Police Ticket Cars In Lieu of Teens
Liquor Fears at Md. Party Unfounded
By Nancy Trejos and Daniel de Vise
Washington Post Staff Writers
Tuesday, June 7, 2005; Page B04
Anna Phelan and Emily Adams wanted to end their four years at Bethesda-Chevy Chase High School with a memorable backyard graduation party.
There was a blues band, a moon bounce, a popcorn machine and a pit for making s'mores. Guests feasted on hot dogs, hamburgers and bratwurst. There was plenty of ginger ale, cranberry juice and root beer to go around. What there wasn't plenty of was alcohol.
"It was pretty low-key, and it was just sweet," Margaret Engel Adams, Emily's mother, said of the party for about 80 friends and relatives. "It was just pretty much out of Norman Rockwell."
All that changed about 9:30 p.m. Thursday, Adams said, when a Montgomery County police officer knocked on the Phelans' door, in the 4600 block of Rosedale Avenue in Bethesda, to say that someone had complained about the noise. The officer then asked Anna's mother, Kathy Phelan, if he and several other officers could give breath tests to the teenagers. She refused.
So police stationed patrol cars at each end of her street, six in all, and began giving the tests to guests as they left the party, she said. None of the teenagers tested positive for alcohol, she said.
Officers then began ticketing vehicles parked outside the Phelans' house, she said, including ones that belonged to neighbors who weren't at her party. Some vehicles were ticketed for a wheel improperly touching a curb or for extending into a driveway. Emily Adams, 18, received a $35 parking ticket; her Honda Odyssey minivan was parked directly in front of the Phelans' home.
"It almost seemed like they were angry that they didn't find anything," Kathy Phelan said.

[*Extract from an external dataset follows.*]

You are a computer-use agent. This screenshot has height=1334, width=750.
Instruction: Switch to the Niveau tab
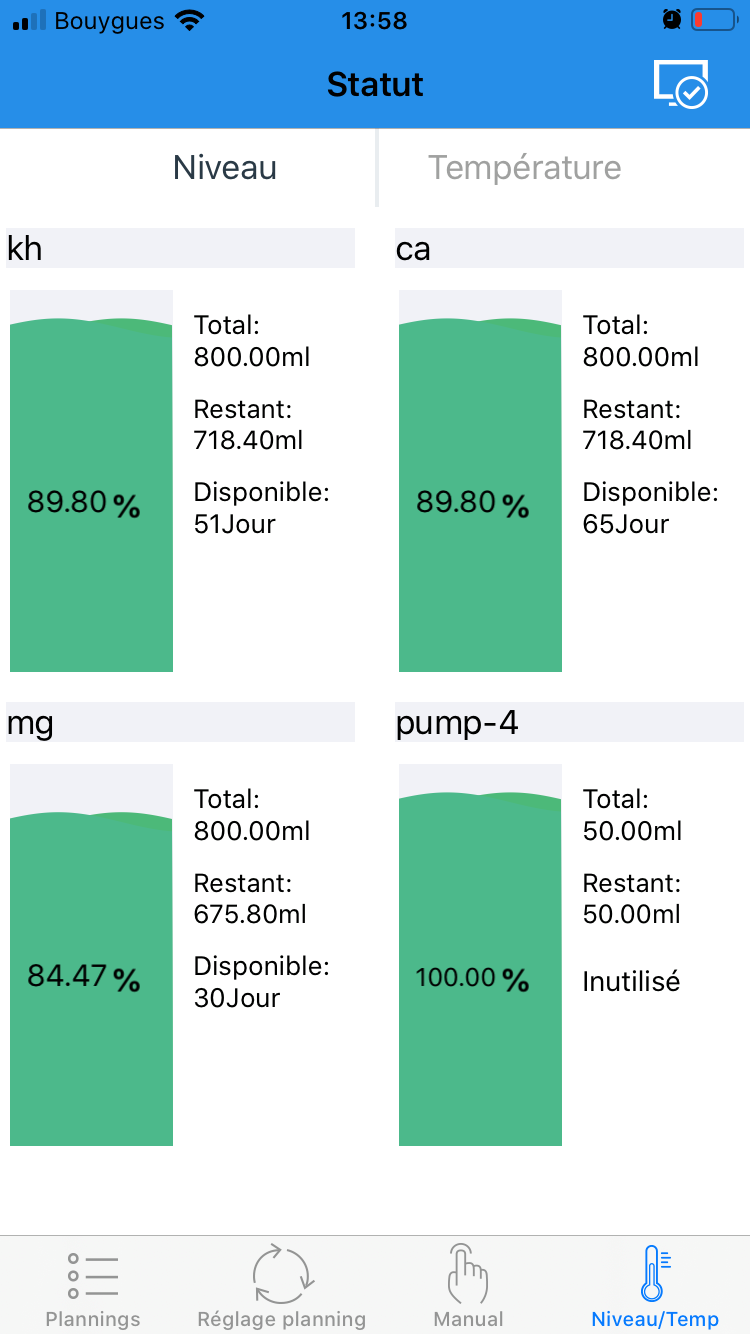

The officers were part of an Alcohol Enforcement Section that combs the county around holidays and during prom season to guard against underage drinking. The eight-officer unit checks bars and restaurants and responds to citizen complaints when house parties appear to involve underage drinking.
"When they get calls that there may be underage drinking, their response is to investigate it," said Lt. Eric Burnett, a police spokesman. "We're trying to prevent teen deaths."
Margaret Adams and Kathy Phelan have written a letter to Montgomery Police Chief J. Thomas Manger and several other county officials. They are seeking disciplinary action against the officers and apologies to their daughters, best friends since middle school who graduated from Bethesda-Chevy Chase High School on Wednesday.
Burnett said that it was too early to discuss the allegations of the party hosts but that the incident was under investigation and that any proven misconduct would result in disciplinary action.
He said it is standard procedure for alcohol enforcement officers to cordon off a block if they are denied access to a property where they suspect underage drinking is happening. He added that the parking infractions described in the letter "are tickets that you can actually receive. We can't just make this stuff up."
Phelan said police never asked her if there was alcohol in the house. There was a small amount of beer at the party -- for adults -- but it was kept in the kitchen. The teenagers couldn't get to it without walking past an adult, she said.
John King, assistant Montgomery police chief, said the alcohol enforcement officers had "some indicators" of underage drinking at the party. "But it turned out those indicators were wrong."
Ryan Hamm, 17, said he was tested as he walked from the house to his car. No alcohol was detected, he said.
"We were like making s'mores in the back and they had cake," he said. "It was just like people talking and a band playing, and it was fun."